The chapters alternate between Vera’s present-day espionage and her formative years growing up in Chevy Chase, MD. Vera’s battles with undiagnosed depression eventually led to a suicide attempt. This is revealed in the very first paragraphs of the book (you’ll get no spoilers from me, but do consider this a trigger warning for a suicide attempt right at the top of the story). Vera’s recovery shut her off even more from a world that didn’t understand her, and would eventually lead to heartbreak and a brush with the law. That sounds very depressing, and it is! But it does steer her down a winding path to the CIA and her life of adventure.

Vera spends much of her time surrounded by other people, and though it’s the nature of the job as a spy to lie to people and not trust what she’s told in return, Vera is essentially a woman alone. It’s hard to make friends when you’re a spy and it’s even harder to find romance or even simple physical companionship when you don’t fit into society’s prescribed heteronormative expectations and ideals.

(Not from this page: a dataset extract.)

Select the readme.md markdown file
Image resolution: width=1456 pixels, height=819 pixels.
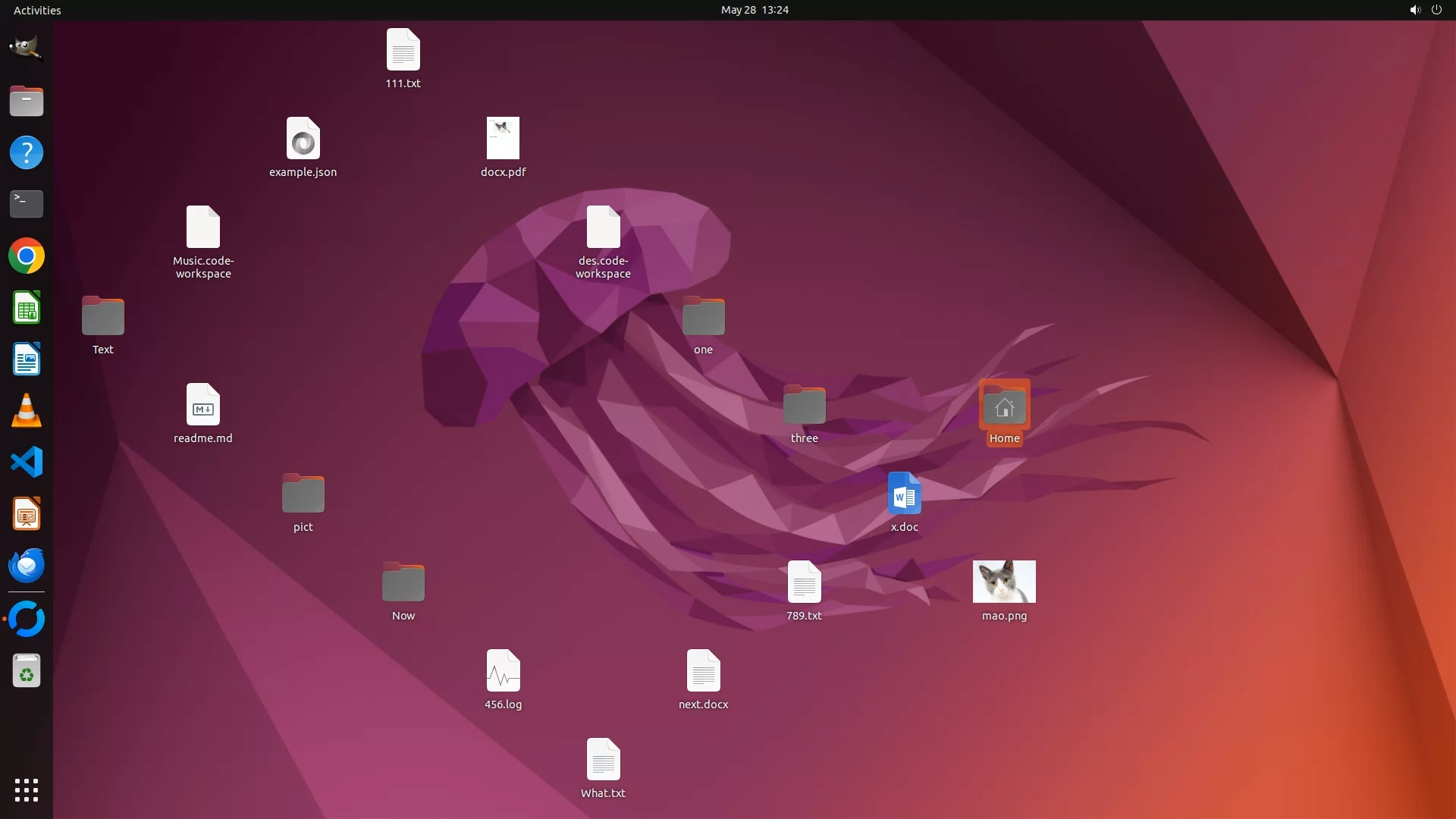[x=202, y=406]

I would be remiss if I didn’t give more of a taste of the espionage portion of the plot because if this book’s plot were a pepperoni pizza, the spy parts are the cheese and the character development is the pepperoni. It’s got a good sprinkling of character development, but every bite is covered in the cheese of espionage.

The best books make me scattered in my retellings. Just take my awkward pizza metaphor as the gold star this book deserves!

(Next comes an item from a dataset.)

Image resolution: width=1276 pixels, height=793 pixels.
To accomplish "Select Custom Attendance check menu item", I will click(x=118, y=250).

Once the coup in Argentina begins, Vera’s plans go up in smoke and she’s forced to improvise in order to escape the police state and survive. This is where Vera surprises both the reader and herself as she depends entirely on her instincts and cunning to get herself home.

There are secrets, betrayals, weapons, and kisses. This is a book that really does have it all.

I’m not usually a fan of character-driven literature, but apparently if you throw in an engrossing spy plot and some witty dialogue I will fall at your feet in worship. My girl Amy Stewart blurbed this book as “The twisty, literary, woman-driven spy novel you’ve always wanted to read. Dazzling.” And of course she’s right. Vera Kelly is 100% the spy I’ve always wanted. Thank you, Rosalie Knecht, for bringing her into my life.

Now please, please, PLEASE tell me this will be a series?! Because like all great literary characters, after meeting Vera Kelly I’m not ready to say goodbye.